In 1910 kwamen onder leiding van John Mott zo'n 1200 afgevaardigden van allerlei zendingsorganisaties uit de westerse wereld in Edinburgh bijeen om de wereld in deze generatie voor Christus te winnen. Men was met name gericht op de planting van de kerk in de niet-christelijke gebieden. Latijns-Amerika kwam daarom ook niet op de agenda voor.

Deze conferentie gaf in feite de stoot tot de oprichting van de Internationale Zendingsraad, die in 1921 tot stand kwam. Pas in 1928 vond de tweede conferentie plaats en wel in Jeruzalem, waar men - na de verschrikkingen van de eerste wereldoorlog, die in het hart van het christelijke Europa gevoerd was - zich bewust werd van het feit, dat het Westen en het Christendom niet identiek waren en waar men de sociale dimensie van het Evangelie, de zogenaamde comprehensive approach, ontdekte. Met de derde conferentie, die van Tambaram in 1938, is de naam van Hendrik Kraemer onlosmakelijk verbonden. Zijn The Christian message in the non-christian world riep felle discussies op. De niet-christelijke wereld omvat ook de westerse gekerstende wereld, waar juist de ideologieën aan de vooravond van de tweede wereldoorlog hoogtij vierden. Kraemer stelde dat het Koninkrijk nooit in enige sociale, politieke, culturele of economische orde gerealiseerd wordt. Het absolute en het volmaakte kan immers geen uitdrukking vinden in het relatieve en het onvolmaakte. Echter het Koninkrijk werkt wel als een ferment en als dynamiet in ieder sociaal systeem.

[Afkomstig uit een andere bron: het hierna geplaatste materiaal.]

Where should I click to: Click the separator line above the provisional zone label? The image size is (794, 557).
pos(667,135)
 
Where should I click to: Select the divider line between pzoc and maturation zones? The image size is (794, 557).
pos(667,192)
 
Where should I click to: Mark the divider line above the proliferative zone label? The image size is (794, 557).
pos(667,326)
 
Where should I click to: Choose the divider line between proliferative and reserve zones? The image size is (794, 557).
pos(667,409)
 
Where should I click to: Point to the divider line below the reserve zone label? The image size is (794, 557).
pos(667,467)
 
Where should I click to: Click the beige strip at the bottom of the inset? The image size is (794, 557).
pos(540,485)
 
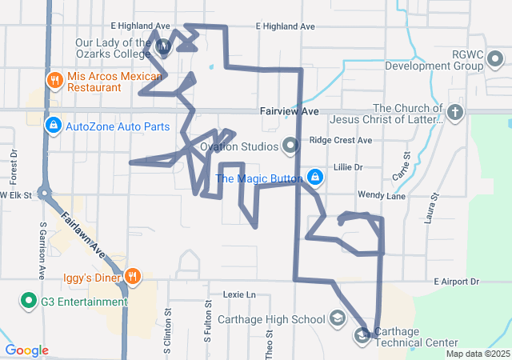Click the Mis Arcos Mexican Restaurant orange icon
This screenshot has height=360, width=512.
(x=55, y=79)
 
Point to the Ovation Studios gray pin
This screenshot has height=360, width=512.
(x=290, y=146)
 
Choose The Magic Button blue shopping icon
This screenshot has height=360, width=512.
(x=315, y=178)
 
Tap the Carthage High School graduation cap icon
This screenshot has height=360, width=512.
(x=338, y=319)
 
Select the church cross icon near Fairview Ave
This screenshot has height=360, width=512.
(x=455, y=112)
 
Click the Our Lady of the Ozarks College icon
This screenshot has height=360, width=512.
(x=163, y=48)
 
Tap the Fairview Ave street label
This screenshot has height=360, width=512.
(x=289, y=110)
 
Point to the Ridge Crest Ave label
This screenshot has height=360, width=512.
(x=341, y=140)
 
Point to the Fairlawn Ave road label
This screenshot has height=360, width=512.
(x=90, y=239)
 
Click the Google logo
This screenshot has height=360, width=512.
(x=26, y=350)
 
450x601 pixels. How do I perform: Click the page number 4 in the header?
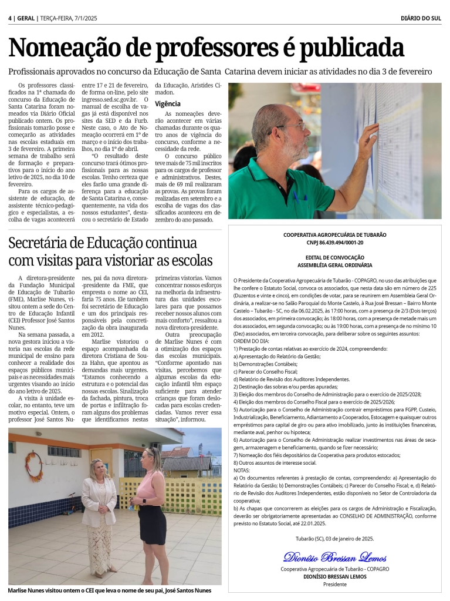click(11, 18)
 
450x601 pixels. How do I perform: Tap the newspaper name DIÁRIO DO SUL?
click(421, 18)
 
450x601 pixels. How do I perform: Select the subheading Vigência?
click(168, 103)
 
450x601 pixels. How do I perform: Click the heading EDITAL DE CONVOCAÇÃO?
click(335, 257)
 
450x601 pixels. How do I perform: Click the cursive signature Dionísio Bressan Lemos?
click(335, 556)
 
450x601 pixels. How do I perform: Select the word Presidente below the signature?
click(335, 584)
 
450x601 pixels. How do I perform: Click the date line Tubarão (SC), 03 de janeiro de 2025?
click(335, 538)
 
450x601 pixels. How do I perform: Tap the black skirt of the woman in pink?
click(153, 523)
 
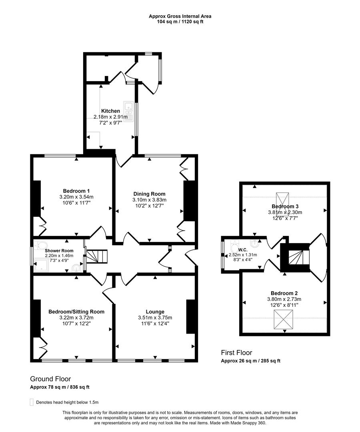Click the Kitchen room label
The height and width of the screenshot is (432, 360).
pos(110,111)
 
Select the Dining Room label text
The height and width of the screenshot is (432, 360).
pos(149,194)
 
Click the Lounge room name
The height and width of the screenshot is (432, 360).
pos(155,312)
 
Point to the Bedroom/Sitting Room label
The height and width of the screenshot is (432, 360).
pos(76,312)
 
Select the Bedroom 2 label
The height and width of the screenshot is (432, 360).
pos(284,293)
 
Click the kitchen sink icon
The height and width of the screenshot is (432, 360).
pos(129,107)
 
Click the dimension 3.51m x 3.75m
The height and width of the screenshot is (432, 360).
pos(155,318)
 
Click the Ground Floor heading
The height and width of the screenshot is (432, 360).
pos(50,379)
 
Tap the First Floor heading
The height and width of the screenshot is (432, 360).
pos(236,352)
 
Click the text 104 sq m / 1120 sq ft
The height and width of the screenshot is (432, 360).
pos(180,22)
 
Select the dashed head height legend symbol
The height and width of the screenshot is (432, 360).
pos(32,402)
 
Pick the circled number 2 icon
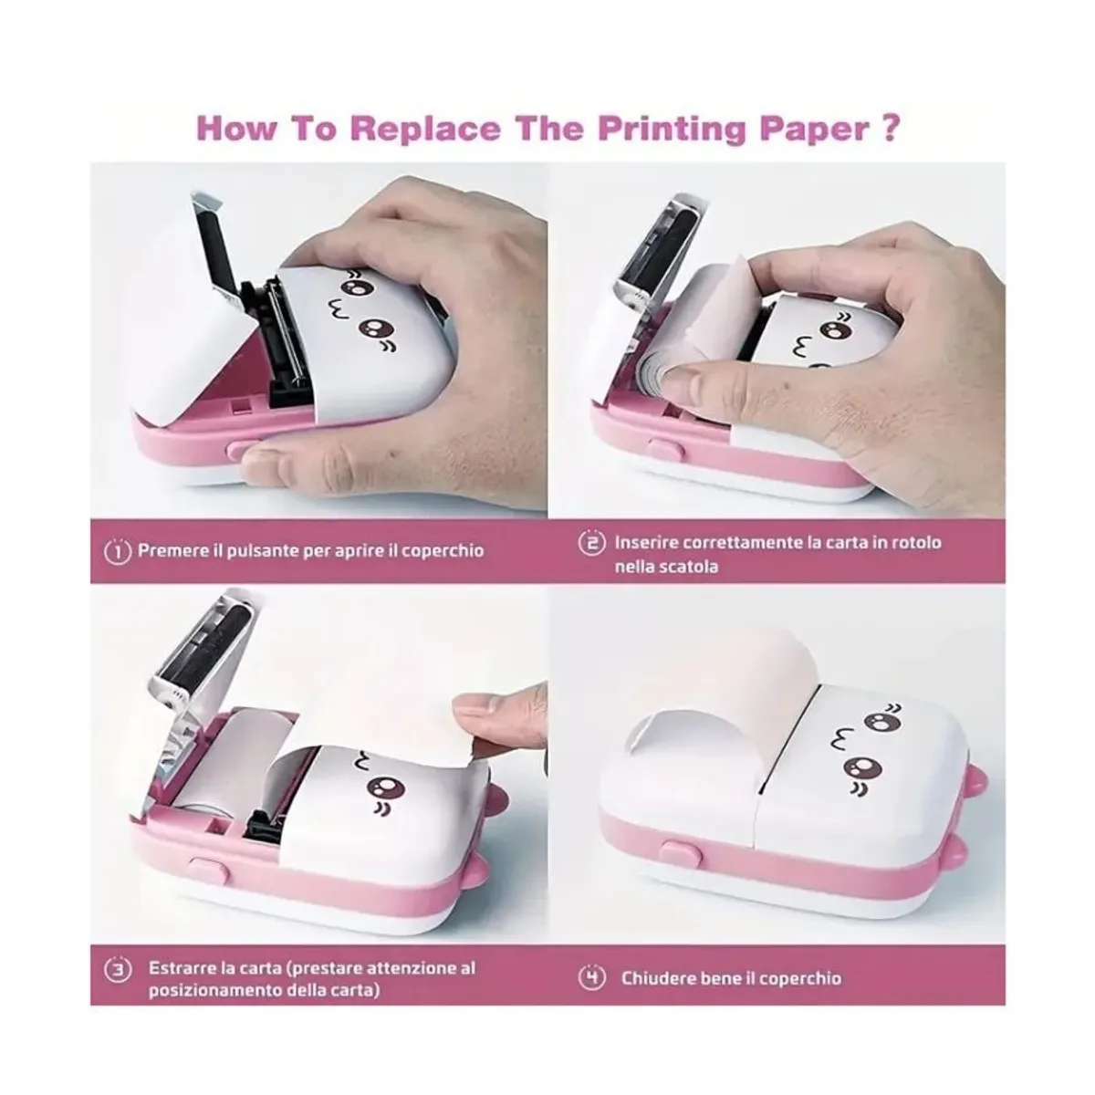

Na 1945 voltrokken zich een groot aantal veranderingen. Tal van landen in Azië en Afrika werden onafhankelijk. In Europa zette het secularisatie-proces zich versneld door. Deze ontwikkelingen hadden ook gevolgen voor de relaties tussen de zendende kerken en de ontvangende jonge kerken, van wie er juist vele in deze jaren onafhankelijk werden. Daarom ook werd er sinds de vierde zendingsconferentie, in Whitby, gesproken over 'partners in obedience'. Het was ook na de tweede wereldoorlog, dat de apostolaatstheologie zich ontwikkelde, met name onder invloed van J.C. Hoekendijk, die stelde dat de kerk een functie was van de zending. Het gaat God niet om de kerk, maar om de wereld. Zo vindt geleidelijk een verschuiving plaats van het schema 'God-kerk-wereld' naar het schema 'God-wereld-kerk'.' Het initiatief tot de zending ligt in handen van de Drie-enige God en niet in die van mensen. Sinds de conferentie van Willingen

(1952) spreekt men daarom ook van de Missio Dei. Dit concept verandert in de jaren '60 geleidelijk van inhoud. De nadruk komt te liggen op 'Gods verborgen activiteit in deze wereld, onafhankelijk van de kerk, en het werd onze verantwoordelijkheid om deze activiteiten te ontdekken en daarin te participeren'.' Inmiddels (1961) werd op de assemblee van de Wereldraad van Kerken in New Delhi de Internationale Zendingsraad in de Vv'ereldraad geïncorporeerd. Het werk van de zendingsraad werd voortgezet door de Commissie van Wereldzending en Evangelisatie (CWME), die de volgende conferenties organiseerde, namelijk die van Mexico City (1963), Bangkok (1972), Melbourne (1980) en San Antonio (1989). Een aantal mensen binnen de zendingsraad waren beducht voor deze integratie, die door hen de 'begrafenis van de zending' genoemd werd.

We zien, dat na 1961 de thema's die de Wereldraad aan de orde stelt en die de CWME behandelt, steeds meer op elkaar gaan lijken en invloed op eikaar gaan uitoefenen.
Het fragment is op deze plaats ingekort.